The exemption is effective from January 1, 2017, meaning taxes paid this year will be refunded.
Foreign companies must meet a string of conditions to be eligible for the exemption, including direct investment into sectors encouraged by the Chinese government, and investment returns must be transferred directly to invested companies.
Countries are competing to attract foreign investment with a mixture of incentives including tax cuts and easier market access.
Spokesman of China’s Ministry of Commerce (MOC) Gao Feng said earlier this month that China will remain a popular destination for foreign investment, due to economic stability, market potential and further opening up.

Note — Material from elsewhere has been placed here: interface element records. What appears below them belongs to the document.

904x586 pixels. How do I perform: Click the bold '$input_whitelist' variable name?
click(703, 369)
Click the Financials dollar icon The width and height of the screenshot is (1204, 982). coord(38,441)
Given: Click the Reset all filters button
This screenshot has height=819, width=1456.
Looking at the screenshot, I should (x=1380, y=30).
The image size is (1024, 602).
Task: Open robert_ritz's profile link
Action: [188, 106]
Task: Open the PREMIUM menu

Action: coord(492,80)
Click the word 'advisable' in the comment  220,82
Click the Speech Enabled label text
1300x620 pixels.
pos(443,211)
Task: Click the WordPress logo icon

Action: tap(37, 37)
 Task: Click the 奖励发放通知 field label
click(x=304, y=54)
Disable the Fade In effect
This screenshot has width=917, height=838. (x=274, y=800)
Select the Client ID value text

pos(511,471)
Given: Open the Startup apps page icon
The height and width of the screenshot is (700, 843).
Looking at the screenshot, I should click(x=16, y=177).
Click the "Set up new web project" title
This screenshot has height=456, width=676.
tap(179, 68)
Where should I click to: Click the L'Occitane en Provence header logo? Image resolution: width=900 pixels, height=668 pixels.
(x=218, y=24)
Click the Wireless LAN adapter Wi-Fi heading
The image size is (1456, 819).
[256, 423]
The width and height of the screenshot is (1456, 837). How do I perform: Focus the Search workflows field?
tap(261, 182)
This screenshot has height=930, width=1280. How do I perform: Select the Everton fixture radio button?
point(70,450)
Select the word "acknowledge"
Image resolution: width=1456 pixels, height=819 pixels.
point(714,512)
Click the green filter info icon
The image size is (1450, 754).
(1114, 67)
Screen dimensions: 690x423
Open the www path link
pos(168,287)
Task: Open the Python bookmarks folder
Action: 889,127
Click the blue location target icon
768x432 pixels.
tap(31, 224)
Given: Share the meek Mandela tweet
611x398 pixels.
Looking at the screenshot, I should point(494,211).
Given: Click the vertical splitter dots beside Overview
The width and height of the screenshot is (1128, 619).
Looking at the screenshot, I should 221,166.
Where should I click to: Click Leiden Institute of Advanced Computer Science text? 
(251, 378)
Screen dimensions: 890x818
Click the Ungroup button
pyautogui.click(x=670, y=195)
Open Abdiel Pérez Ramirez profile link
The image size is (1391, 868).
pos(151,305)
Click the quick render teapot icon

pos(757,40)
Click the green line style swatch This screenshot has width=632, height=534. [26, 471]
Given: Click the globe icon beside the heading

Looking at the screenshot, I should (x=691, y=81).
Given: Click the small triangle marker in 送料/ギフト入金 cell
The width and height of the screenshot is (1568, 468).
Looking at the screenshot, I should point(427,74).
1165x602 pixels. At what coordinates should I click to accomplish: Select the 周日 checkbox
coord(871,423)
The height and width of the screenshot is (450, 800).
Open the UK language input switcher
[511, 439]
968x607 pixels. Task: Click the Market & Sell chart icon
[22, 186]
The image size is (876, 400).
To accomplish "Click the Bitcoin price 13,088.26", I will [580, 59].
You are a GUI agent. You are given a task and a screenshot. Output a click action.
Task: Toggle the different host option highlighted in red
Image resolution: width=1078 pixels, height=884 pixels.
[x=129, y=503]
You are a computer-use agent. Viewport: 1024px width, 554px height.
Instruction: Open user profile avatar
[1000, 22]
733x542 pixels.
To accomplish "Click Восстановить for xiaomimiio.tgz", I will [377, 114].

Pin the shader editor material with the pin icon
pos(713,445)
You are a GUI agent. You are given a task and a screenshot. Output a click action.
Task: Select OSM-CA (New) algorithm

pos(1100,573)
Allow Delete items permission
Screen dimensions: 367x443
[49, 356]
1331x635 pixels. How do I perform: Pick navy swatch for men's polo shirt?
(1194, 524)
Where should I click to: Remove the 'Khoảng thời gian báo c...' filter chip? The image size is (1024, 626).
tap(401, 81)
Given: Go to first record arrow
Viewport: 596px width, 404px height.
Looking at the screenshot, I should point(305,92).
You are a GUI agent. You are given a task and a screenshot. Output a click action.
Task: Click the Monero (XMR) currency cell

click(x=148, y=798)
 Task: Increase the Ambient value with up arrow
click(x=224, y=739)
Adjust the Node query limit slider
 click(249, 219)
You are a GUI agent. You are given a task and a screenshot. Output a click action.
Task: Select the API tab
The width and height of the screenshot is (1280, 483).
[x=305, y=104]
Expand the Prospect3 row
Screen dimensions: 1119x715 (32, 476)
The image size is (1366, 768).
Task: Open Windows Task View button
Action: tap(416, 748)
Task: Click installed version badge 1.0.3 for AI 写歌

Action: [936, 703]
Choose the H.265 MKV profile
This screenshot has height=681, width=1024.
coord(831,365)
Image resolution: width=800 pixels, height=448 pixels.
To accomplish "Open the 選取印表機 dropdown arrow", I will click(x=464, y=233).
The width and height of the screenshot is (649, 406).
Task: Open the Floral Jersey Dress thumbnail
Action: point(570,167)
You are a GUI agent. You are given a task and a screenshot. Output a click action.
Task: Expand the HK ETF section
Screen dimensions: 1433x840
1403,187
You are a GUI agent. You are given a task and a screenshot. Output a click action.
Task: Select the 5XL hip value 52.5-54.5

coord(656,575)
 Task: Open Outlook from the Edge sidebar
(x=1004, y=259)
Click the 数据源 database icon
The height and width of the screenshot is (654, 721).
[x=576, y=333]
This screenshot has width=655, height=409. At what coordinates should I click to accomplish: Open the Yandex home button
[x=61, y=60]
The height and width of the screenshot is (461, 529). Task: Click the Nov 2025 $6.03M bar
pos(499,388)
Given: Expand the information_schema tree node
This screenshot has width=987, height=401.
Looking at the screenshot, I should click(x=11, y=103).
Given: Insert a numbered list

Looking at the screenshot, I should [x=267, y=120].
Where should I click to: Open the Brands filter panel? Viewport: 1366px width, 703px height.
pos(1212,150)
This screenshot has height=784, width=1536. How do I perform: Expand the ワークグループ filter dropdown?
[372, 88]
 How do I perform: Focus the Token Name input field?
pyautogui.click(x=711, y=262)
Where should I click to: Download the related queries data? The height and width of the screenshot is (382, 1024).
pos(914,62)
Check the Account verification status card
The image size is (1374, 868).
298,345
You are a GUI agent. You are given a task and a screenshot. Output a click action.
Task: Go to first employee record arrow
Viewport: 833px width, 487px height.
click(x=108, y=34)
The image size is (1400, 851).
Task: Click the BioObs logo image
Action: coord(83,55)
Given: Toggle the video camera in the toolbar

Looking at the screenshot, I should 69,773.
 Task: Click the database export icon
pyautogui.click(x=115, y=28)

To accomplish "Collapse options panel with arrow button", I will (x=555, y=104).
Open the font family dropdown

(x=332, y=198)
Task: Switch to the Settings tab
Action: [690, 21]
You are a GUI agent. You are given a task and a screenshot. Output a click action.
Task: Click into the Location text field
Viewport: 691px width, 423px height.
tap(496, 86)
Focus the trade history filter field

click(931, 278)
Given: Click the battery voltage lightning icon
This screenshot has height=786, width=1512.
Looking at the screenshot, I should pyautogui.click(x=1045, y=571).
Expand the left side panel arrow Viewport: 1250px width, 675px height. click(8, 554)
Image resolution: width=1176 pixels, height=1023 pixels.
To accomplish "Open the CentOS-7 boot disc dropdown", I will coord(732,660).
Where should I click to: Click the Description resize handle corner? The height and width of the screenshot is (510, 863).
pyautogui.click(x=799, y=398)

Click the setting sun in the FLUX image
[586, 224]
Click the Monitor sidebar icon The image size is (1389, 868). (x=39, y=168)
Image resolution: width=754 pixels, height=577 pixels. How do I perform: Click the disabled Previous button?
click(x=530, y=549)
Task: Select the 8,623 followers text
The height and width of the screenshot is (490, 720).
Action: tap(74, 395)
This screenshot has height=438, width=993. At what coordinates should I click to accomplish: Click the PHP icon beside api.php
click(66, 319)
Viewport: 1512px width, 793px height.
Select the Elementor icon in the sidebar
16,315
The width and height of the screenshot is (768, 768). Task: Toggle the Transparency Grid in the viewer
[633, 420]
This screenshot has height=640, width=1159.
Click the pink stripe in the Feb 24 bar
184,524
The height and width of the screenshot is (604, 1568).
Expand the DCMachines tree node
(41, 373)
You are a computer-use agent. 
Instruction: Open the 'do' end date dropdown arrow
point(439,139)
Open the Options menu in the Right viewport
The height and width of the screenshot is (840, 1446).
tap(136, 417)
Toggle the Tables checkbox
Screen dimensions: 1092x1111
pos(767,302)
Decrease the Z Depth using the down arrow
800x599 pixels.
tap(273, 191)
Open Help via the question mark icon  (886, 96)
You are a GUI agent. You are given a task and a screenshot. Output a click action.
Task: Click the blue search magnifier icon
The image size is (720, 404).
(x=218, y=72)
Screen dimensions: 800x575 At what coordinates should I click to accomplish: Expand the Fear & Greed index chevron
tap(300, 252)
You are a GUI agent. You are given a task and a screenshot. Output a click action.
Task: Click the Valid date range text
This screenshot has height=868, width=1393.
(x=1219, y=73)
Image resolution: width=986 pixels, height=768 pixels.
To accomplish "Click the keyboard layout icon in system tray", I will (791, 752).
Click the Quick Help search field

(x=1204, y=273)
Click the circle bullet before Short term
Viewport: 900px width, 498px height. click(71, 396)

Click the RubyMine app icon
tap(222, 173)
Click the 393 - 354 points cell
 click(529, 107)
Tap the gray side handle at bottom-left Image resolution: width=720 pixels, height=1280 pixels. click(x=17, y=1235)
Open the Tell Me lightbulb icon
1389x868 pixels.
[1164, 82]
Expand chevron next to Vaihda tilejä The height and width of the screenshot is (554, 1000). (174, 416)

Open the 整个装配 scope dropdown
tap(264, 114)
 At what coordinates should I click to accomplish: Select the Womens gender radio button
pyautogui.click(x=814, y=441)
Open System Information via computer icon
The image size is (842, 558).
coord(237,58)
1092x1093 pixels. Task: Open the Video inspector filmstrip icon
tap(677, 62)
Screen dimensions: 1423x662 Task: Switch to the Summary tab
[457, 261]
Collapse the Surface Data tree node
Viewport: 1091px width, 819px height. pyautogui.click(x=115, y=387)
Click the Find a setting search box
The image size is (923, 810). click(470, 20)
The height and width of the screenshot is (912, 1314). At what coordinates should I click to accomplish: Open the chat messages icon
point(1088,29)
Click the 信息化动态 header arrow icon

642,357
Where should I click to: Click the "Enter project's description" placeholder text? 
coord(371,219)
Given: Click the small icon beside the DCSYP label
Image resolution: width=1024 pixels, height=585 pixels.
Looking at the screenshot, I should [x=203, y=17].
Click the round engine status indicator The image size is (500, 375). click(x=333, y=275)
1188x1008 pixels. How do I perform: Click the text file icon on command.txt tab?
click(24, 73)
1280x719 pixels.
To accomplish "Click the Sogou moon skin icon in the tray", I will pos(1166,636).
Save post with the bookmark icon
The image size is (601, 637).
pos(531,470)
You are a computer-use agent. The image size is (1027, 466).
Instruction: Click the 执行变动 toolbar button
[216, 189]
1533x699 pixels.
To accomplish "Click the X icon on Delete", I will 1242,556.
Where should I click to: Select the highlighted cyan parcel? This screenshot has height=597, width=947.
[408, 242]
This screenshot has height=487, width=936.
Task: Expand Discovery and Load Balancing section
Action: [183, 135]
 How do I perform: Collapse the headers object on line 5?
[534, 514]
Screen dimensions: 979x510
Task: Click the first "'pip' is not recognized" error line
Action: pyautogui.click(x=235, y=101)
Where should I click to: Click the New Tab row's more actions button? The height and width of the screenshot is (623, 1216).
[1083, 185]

“Tax policy is an important factor in investment decisions, but it is not necessarily a decisive one,” he said. “Economic stability, market potential and business environment of the target country are also important factors for investors to consider.”
China implemented a revised foreign investment catalogue earlier this year, which relaxed restrictions on foreign investment in a number of industries.
Next year, a negative list approach to market entry, which states the sectors and businesses that are off limits to foreign investment, will be expanded nationwide.
Foreign direct investment (FDI) into the Chinese mainland rose 9.8 percent year on year to reach 803.62 billion yuan (around 122 billion U.S. dollars) in the first 11 months, faster than the 1.9-percent year-on-year increase registered in the first 10 months, according to data from the MOC.